Two ways to use it: build your own DER using the schema above and POST it directly to sdi-protocol.org/_functions/compile, or paste it into the tester below. If you want to see how the gate behaves before building your own, load one of the preset DERs and compile it.
The tester verifies structural compliance only. A compile PASS means the artifact is well-formed and eligible for commit. Committing to the ledger — and advancing a governed reasoning chain — requires a minted agent identity on the SDI managed network.
THE ILJO REASONING GRAMMAR
ILJO is the reasoning grammar of the SDI protocol. It defines the required semantic roles a governed reasoning artifact must execute before output is eligible for commit.
The grammar has four required roles in one required semantic order. LOGIC must be grounded in SYSTEM_INPUT signals. JUDGMENT must be formed under governance constants. OUTCOME states the proposed resulting state of the turn — it becomes authoritative only if the artifact passes compile and commit. These are protocol rules, not prompting advice. The compile gate can test them because the reasoning path is expressed in governed form.
(INTERPRETIVE lineage — ILJO implements Peircean triadic closure: INTENT as Sign, LOGIC grounded in signals as Object, JUDGMENT as Interpretant. The enforcement is deterministic. The semiotic framing is conceptual lineage.)
INTENT → Anchored decision objective
LOGIC → Derivations grounded in SYSTEM_INPUT signals
JUDGMENT → Bounded verdict under governance constants
OUTCOME → Proposed resulting state — authoritative only on commit
FIELD-LEVEL CONSTRAINTS (IMPLEMENTED)
INTENT must be a bounded, tier-classified decision objective. It anchors all subsequent reasoning. It does not contain evidence, verdicts, or outcomes.
LOGIC must contain derivations grounded in SYSTEM_INPUT signals. It must not contain verdicts, policy language, or decision language. The compile gate applies a logic isolation heuristic — if decision-language tokens appear in LOGIC, a WARNING is issued. Verdicts belong in JUDGMENT. Phrases like "therefore we should" or "the recommendation is" are examples of decision language crossing into JUDGMENT territory. The heuristic checks for token patterns — it is not the full enforcement model, which operates at the schema role level.
JUDGMENT must contain the bounded verdict under SOVEREIGNTY and PRIMUM. Both governance constants must be explicitly referenced. When uncertainty is HIGH, JUDGMENT must acknowledge the uncertainty scope — enforced as a SOVEREIGNTY proxy check.
OUTCOME states the proposed resulting state of the turn.
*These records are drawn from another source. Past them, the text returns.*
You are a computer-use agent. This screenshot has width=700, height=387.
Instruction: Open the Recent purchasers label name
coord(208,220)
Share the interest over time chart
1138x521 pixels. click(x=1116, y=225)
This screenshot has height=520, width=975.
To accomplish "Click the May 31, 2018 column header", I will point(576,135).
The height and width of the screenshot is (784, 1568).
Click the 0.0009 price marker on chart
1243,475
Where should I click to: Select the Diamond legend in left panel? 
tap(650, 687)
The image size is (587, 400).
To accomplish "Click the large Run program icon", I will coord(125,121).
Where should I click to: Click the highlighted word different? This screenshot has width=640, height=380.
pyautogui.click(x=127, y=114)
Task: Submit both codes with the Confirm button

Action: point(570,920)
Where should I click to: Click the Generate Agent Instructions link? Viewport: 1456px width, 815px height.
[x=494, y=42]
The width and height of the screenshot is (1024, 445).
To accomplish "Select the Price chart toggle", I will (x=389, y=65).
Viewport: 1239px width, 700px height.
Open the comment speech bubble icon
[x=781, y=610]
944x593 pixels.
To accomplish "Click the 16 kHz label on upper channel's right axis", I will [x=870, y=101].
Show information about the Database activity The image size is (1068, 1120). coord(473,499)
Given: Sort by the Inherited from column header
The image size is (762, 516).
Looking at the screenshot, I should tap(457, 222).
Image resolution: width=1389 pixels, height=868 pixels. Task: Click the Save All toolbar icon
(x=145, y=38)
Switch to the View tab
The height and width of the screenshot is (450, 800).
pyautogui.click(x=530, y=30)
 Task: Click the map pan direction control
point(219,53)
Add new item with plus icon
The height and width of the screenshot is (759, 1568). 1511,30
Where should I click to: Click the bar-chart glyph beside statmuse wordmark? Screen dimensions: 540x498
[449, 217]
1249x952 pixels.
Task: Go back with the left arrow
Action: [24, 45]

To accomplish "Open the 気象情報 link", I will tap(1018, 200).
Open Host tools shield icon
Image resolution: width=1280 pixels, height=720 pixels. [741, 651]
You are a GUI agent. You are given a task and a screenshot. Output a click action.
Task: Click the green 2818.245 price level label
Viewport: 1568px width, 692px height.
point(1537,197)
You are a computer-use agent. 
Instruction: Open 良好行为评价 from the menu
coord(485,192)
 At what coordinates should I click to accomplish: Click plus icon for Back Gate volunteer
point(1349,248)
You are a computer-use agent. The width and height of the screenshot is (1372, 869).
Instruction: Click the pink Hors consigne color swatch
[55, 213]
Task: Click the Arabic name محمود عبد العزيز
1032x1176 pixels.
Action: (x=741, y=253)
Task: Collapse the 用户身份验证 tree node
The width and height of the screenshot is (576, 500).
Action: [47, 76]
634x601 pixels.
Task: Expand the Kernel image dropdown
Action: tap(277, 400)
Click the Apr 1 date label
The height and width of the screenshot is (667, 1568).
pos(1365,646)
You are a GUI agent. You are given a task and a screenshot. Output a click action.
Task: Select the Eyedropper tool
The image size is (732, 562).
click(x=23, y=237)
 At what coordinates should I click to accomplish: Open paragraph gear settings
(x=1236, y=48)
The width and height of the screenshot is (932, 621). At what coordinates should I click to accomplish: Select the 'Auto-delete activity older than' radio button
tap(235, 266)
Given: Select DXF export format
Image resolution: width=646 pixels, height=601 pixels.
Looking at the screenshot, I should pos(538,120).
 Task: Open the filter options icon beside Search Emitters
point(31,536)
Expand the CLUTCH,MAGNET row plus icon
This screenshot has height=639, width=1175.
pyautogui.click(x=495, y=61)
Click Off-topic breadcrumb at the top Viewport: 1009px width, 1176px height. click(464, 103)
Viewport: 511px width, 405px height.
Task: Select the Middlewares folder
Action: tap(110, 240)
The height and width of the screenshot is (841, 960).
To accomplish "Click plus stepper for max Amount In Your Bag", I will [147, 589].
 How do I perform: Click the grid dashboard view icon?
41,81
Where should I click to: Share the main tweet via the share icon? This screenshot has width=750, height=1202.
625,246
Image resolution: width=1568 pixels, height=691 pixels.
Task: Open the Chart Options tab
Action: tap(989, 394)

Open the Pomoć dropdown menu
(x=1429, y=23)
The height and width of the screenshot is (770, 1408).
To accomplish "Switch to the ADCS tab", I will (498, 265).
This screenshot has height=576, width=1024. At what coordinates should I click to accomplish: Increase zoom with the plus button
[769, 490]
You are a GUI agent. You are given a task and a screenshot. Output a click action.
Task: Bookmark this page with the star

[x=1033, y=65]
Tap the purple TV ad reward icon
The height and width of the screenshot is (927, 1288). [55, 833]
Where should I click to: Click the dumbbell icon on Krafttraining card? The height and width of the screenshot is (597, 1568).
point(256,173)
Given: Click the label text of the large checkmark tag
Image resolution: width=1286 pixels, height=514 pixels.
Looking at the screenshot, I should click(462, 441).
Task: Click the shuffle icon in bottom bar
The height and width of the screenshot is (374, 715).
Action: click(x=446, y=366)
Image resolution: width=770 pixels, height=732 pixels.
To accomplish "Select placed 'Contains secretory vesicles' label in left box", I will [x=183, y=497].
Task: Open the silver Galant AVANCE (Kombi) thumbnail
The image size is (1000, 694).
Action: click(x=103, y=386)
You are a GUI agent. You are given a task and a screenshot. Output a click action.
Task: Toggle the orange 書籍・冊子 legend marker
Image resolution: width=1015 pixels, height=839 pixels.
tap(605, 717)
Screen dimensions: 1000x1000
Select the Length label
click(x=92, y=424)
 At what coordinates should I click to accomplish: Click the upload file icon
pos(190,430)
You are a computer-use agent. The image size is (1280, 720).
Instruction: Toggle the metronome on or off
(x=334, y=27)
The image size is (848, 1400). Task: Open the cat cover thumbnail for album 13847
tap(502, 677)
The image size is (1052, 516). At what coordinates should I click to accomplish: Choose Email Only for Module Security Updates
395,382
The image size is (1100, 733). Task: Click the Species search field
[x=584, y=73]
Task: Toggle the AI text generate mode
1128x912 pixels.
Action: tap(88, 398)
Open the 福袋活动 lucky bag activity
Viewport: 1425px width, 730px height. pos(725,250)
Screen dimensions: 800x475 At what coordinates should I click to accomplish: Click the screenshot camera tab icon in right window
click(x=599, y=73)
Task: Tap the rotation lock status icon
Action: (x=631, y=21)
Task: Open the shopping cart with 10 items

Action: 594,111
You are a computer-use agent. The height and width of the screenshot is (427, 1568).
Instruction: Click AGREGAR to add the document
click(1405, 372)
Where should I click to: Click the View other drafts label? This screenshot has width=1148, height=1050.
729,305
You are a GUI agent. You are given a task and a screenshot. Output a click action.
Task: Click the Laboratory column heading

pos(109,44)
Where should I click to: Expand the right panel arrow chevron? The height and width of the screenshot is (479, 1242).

It becomes the authoritative committed state only if the artifact passes compile and commit succeeds. A STOP DER declares OUTCOME as REJECTED_PENDING_HUMAN_REVIEW — the compile gate validates the structure, the enforcement plane issues REJECT, and no ledger entry is written. OUTCOME does not contain conditionals or pending verdicts in a normal committed turn.
The protocol requires INTENT → LOGIC → JUDGMENT → OUTCOME as the semantic execution order. This is enforced by role separation, not by display order in the JSON object.
THE STOP PATH — GOVERNED REFUSAL
When a question presents HIGH uncertainty or INSUFFICIENT_SIGNAL, the correct governed response is a STOP DER. A STOP DER is structurally valid — it returns PASS. The enforcement plane receives it, evaluates it, and the commit decision is REJECT. The ledger does not advance.
A STOP DER can be structurally valid and return PASS while still being ineligible for ledger commit. This is not a failure mode. It is the governed refusal path.
BOUNDEDNESS.uncertainty = "HIGH"
BOUNDEDNESS.stop_on_uncertainty = true
BOUNDEDNESS.stop_reason = "INSUFFICIENT_SIGNAL"
SYSTEM_INPUT.inputs = [] ← permitted only for STOP
ILJO.OUTCOME = "STATE=REJECTED_PENDING_HUMAN_REVIEW"
GCA.SUPEREGO.anchors_present = ["SOVEREIGNTY","PRIMUM",
"BOUNDEDNESS","STOP_ON_UNCERTAINTY"]
STOP DERs are observable in the GlassBox demo (lifecycle_state = STOP_RENDERED). They do not produce a ledger entry — the chain is silent on refusals.
GOVERNANCE CONSTANTS AND STRUCTURAL ANCHORS
SDI governance operates through two primary constants and two required structural anchors. Every DER must declare all four in GCA.SUPEREGO.anchors_present, absence of any one is a hard compile ERROR. Every DER must also satisfy the structural conditions associated with each anchor. Declaration and structural satisfaction are two separate checks.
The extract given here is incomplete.